Arabic transcription(s)
- • Arabic: بيت الروش الفوقا
- Beit ar-Rush al-Fauqa Location of Beit ar-Rush al-Fauqa within Palestine
- Coordinates: 31°27′07″N 34°55′34″E﻿ / ﻿31.45194°N 34.92611°E
- Palestine grid: 144/095
- State: State of Palestine
- Governorate: Hebron

Government
- • Type: Village council

Population (2017)
- • Total: 1,385
- Name meaning: The house of er Rush; personal name

= Beit ar-Rush al-Fauqa =

Beit ar-Rush al-Fauqa (بيت الروش الفوقا) is a Palestinian village located eighteen kilometers southwest of Hebron.The village is in the Hebron Governorate Southern West Bank. According to the Palestinian Central Bureau of Statistics, the village had a population of 1,385 in 2017.

==History==
Al-Dimashqi (d.1327) noted one area called Bait-ras in Palestine, and A. F. Mehren thought its description matched the location of the Beit er-Rush of Robinson.

===Ottoman era===
In 1838, a Beit er-Rush was noted by Edward Robinson as a place "in ruins or deserted," part of the area between the mountains and Gaza, but subject to the government of el-Khulil.

In 1863, Victor Guérin noted about the place he called Khirbet Beit-Rouch: ”These ruins consist of a large number of heaps of irregular materials.
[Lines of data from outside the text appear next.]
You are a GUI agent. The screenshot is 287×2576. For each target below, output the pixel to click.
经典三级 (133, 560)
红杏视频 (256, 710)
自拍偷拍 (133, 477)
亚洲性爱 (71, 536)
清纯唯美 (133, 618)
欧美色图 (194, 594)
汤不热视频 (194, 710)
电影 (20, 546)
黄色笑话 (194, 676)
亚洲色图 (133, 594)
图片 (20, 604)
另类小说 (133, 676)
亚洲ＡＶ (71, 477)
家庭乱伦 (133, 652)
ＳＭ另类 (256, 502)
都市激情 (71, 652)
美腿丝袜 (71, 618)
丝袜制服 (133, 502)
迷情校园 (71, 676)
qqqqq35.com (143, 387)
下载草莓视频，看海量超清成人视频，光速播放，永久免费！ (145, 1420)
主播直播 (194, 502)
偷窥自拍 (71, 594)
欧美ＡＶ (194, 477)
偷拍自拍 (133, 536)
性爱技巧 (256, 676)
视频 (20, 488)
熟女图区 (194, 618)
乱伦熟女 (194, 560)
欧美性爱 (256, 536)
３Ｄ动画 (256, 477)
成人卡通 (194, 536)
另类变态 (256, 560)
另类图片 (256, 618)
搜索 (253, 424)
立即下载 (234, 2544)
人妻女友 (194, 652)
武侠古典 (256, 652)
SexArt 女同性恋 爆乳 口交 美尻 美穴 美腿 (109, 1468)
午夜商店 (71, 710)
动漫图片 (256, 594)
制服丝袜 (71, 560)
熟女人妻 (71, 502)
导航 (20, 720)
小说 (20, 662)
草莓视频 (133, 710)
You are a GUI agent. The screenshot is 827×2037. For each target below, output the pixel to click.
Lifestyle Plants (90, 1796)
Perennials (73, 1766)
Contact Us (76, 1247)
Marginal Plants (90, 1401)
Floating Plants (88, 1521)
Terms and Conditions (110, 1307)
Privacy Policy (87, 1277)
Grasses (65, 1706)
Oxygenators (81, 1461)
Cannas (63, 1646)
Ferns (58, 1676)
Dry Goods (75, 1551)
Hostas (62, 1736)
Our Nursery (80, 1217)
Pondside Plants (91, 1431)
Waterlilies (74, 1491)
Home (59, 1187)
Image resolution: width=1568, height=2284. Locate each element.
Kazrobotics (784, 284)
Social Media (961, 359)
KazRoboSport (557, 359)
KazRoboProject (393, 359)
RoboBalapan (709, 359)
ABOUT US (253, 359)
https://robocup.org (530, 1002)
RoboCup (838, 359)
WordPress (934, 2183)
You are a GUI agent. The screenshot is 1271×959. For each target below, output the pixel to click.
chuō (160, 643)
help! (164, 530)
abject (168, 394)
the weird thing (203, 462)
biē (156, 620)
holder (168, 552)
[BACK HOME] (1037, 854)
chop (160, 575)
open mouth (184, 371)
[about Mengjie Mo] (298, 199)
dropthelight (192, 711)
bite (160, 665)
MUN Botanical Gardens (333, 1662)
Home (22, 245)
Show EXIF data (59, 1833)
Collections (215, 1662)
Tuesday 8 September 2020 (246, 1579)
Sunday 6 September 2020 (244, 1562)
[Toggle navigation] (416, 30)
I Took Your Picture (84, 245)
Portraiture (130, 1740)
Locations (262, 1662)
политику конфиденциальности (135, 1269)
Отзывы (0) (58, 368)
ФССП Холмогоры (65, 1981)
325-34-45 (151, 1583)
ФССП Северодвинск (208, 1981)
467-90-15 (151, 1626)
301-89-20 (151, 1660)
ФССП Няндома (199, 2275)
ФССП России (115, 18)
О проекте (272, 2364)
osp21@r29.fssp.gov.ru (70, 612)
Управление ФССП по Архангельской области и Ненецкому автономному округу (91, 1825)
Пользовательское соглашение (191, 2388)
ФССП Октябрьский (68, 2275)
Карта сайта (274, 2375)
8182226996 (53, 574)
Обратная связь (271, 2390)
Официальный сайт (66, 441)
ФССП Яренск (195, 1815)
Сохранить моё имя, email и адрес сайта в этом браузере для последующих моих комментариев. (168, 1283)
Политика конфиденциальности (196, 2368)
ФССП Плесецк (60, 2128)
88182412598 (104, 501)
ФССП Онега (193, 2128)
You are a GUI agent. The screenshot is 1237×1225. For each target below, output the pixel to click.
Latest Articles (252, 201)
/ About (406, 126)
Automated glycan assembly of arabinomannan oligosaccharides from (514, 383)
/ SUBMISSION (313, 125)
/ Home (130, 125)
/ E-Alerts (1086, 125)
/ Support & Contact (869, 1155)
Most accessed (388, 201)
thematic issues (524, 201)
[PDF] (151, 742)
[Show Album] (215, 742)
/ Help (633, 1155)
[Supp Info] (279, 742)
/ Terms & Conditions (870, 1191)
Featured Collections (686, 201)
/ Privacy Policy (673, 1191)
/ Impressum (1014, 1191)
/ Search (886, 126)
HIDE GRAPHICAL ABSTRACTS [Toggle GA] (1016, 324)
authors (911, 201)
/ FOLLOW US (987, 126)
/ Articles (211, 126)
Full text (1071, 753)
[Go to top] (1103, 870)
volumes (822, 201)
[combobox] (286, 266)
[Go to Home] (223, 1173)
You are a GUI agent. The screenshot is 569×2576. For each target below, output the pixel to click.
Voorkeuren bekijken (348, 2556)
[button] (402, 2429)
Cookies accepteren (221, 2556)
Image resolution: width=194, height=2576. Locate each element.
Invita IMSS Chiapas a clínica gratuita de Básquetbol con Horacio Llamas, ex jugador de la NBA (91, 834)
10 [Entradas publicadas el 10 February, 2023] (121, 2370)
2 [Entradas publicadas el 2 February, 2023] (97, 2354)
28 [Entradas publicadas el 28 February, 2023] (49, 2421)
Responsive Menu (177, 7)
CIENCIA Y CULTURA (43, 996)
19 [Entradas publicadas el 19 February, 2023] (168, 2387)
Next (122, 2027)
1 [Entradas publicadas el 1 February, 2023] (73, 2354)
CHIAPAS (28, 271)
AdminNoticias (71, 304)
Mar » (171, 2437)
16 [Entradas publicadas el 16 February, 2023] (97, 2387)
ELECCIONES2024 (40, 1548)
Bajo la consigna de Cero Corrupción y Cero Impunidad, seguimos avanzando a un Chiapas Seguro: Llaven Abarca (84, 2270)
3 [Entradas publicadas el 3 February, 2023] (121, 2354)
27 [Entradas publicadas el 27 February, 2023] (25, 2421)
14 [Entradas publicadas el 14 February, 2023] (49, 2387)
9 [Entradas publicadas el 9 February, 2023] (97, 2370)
Each of these heaps surrounds a cave hollowed in the rock, into which there is a descent of steps, or by an incline. These subterranean dwellings formed the basement of one-storied houses which stood above them. These have been pulled down and put up again several times, while the cellars are just the same as when they were cut in the rock."

In 1883, the PEF's Survey of Western Palestine noted here: ”Traces of ruins on a mound.”

===British Mandate era===
At the time of the 1931 census of Palestine the population of the village, called Kh. Beit er Rush al Ulya, was counted under Dura.

===Jordanian era===
In the wake of the 1948 Arab–Israeli War, and after the 1949 Armistice Agreements, Beit ar-Rush al-Fauqa came under Jordanian rule. It was annexed by Jordan in 1950.

The Jordanian census of 1961 found 162 inhabitants in Beit ar-Rush al-Fauqa.

===Post 1967===
Since the Six-Day War in 1967, Beit ar-Rush al-Fauqa has been under Israeli occupation.